Here at Vanderbilt, I’m an Associate Dean in the College of Arts & Science and a Principal Senior Lecturer in Earth and Environmental Sciences. As an associate dean, I have oversight of the College Scholars Program, Merit Scholarships, Departmental Honors programs, am the Faculty Director of Immersion, the Faculty Director of Internships, and the Chair of the Study Abroad Committee. I also serve as the Arts & Science liaison with Undergraduate Admissions, the Athletics Department, and counsel undergraduate students on a whole range of issues.

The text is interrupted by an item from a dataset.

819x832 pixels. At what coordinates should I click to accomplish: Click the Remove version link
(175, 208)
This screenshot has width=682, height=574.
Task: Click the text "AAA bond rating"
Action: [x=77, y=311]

I have also had the pleasure of being the faculty head of Memorial House from 2018-2020. My family and I lived in an apartment in the house, with about 80 first-year students. This is all part of the Martha Rivers Ingram Commons first-year living-learning environment. Additionally, I have served as a faculty VUceptor for first-year students for 11 years
As a geomorphologist, I like all landscapes, and my research is primarily in glacial geology. I focus mostly on the glacial history of Antarctica, but I’ve worked in mountains all over the world: the Rockies (CO), the Sierra Nevada (CA), the Brooks Range (AK), the Alps (Italy), the Southern Alps (New Zealand), the Himalaya (Nepal), the Andes (Peru), and Iceland. I utilize a variety of geochronologic techniques, including exposure dating with cosmogenic nuclides (such as 10Be, 26Al, and 21Ne) and lichenometry, to study questions about the timing of glaciations and the rates at which geomorphic processes occur. My work involves a balance of field-based studies, laboratory analysis, and numerical modeling. Increasingly, I am using additional geochemical techniques such as Chemical Index of Alteration (CIA) and U-Pb ages of detrital zircons in glacial tills to look at the provenance of tills and the flow patterns glaciers through time.